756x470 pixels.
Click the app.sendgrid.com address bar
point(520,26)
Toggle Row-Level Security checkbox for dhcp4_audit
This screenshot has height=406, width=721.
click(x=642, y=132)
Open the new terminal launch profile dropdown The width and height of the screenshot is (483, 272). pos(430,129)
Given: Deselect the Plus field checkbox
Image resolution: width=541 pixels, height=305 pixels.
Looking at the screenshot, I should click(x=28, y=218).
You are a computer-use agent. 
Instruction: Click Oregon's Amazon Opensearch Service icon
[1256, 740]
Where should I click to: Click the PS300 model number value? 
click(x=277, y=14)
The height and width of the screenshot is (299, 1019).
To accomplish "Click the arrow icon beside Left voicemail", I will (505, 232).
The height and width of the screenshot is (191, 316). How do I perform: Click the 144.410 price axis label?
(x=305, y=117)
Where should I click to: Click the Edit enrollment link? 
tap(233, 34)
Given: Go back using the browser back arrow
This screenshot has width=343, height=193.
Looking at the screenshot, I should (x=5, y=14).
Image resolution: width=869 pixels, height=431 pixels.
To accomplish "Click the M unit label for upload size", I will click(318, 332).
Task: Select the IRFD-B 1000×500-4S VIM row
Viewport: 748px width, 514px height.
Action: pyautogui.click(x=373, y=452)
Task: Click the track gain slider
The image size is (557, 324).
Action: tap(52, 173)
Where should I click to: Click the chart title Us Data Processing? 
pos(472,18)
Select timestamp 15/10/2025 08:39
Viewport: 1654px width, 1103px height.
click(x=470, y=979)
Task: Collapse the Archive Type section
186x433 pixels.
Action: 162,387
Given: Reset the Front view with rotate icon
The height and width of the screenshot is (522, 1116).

→ **Assignment**:
From the data above, how many lines contain the word "Given"? Give the number alone.

→ **Answer space**:
3